Expect to see prices reflect increased demand
by Seth Mensing
In this time right between a busy winter of seeing more visitors in the valley, more sales in the local shops and more skiers on the mountain, and a summer season bursting at the seams, Gunnison-Crested Butte Tourism Association (TA) director John Norton has plenty of good things to talk about.
During a report to the Gunnison Board of County Commissioners on Tuesday, May 23, Norton talked about the Gunnison Valley’s improving placement among similarly situated resort communities, holding up occupancy rates in the valley’s hotels, condos and B&Bs as a particular bright spot.
Not only did properties across the valley see higher occupancy rate increases than any of the competing markets the TA looks at, “We moved from number 17 or 18 out of 18 in total occupancies to number 14,” said Norton. “We were the only mountain valley to see reduced lodging rates versus the previous winter.”
In addition to big gains in the north end of the valley, the city of Gunnison also saw some benefit from the TA’s Gunnison Getaway winter promotion, with a jump in the number of winter visitors staying in Gunnison. Norton told the commissioners one-third of the people who landed at the Gunnison-Crested Butte Regional Airport got their lodging in Gunnison.

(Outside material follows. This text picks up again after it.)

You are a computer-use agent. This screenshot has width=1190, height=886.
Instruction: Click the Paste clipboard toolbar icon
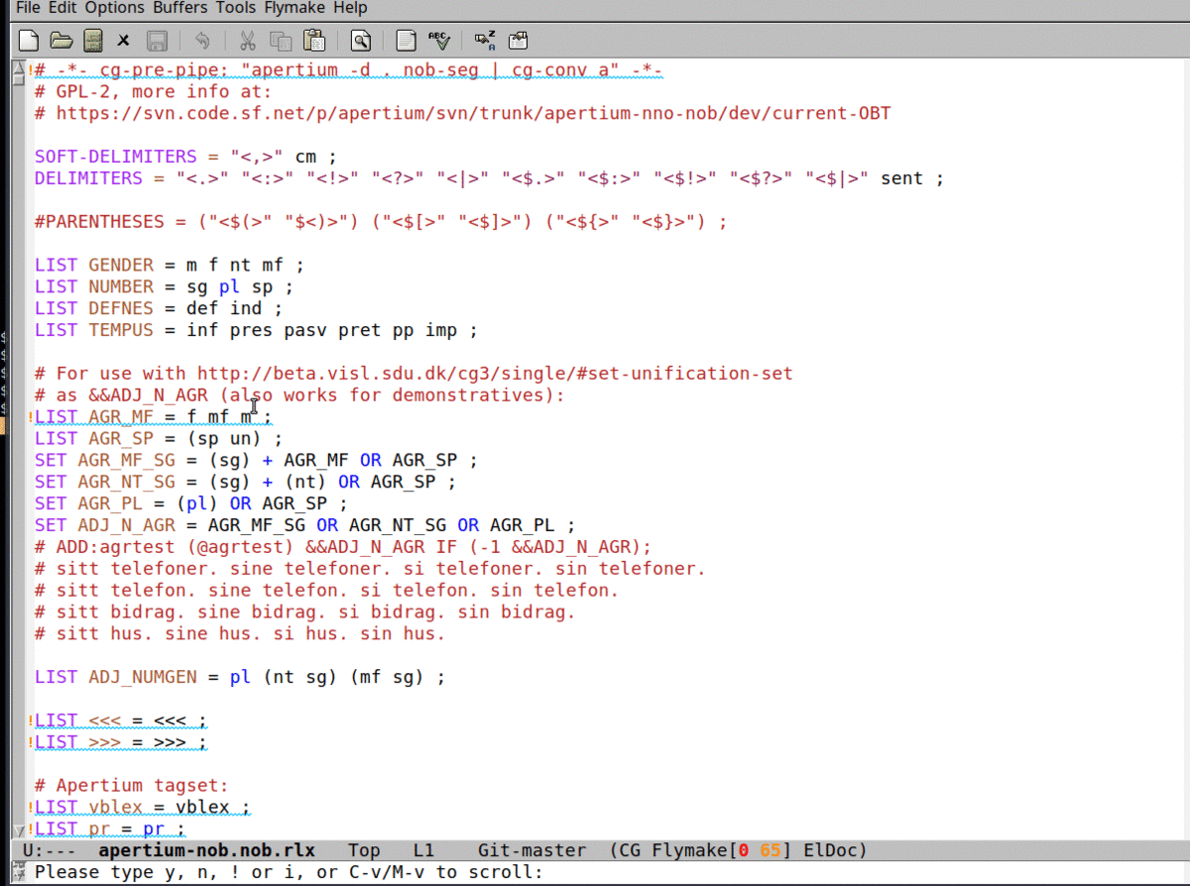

Commissioner Jonathan Houck wanted to reflect on that statistic for a moment. “When I served on the Gunnison City Council, I served with a councilmember who would repeatedly say that the airport does nothing for the city of Gunnison, the airport could close and it wouldn’t impact the city of Gunnison—and that shows that the city of Gunnison has opportunity with the lodging properties,” Houck said. “And I really appreciate the outreach [done by the TA] to say skiing is a Gunnison Valley deal and there are opportunities across the spectrum of price points.”
The one takeaway from the winter for Norton that wasn’t entirely positive was the realization that direct flights from Chicago just don’t work out.
“Chicago doubled in passengers, although we did not find a lot of mountain athletes in Chicago, for as big a metro area as it is. The RTA saw very few passengers, relatively speaking, originating in Chicago,” Norton said, indicating that most people on those flights flew through Chicago from someplace else to get the cheaper fare. “We started Chicago in ‘85 and it’s just not our place, I think.”
Summer, however, has no problem attracting mountain athletes to the Gunnison Valley. Instead, Norton said the TA wouldn’t be actively marketing the valley for July and the first two weeks of August, when the towns, rivers and trails are overrun with visitors. “We won’t actively promote anything in those six weeks, although we’ll still talk about summer and what a joy it is to be here.”
Outside that window, the TA will continue to promote the area’s mountain biking, starting with the Growler this weekend on the trails south of Gunnison. The 350 spots available for that event are nearly sold out, he said, so it will be a good place to launch the TA’s latest promotion, called TrailQuest.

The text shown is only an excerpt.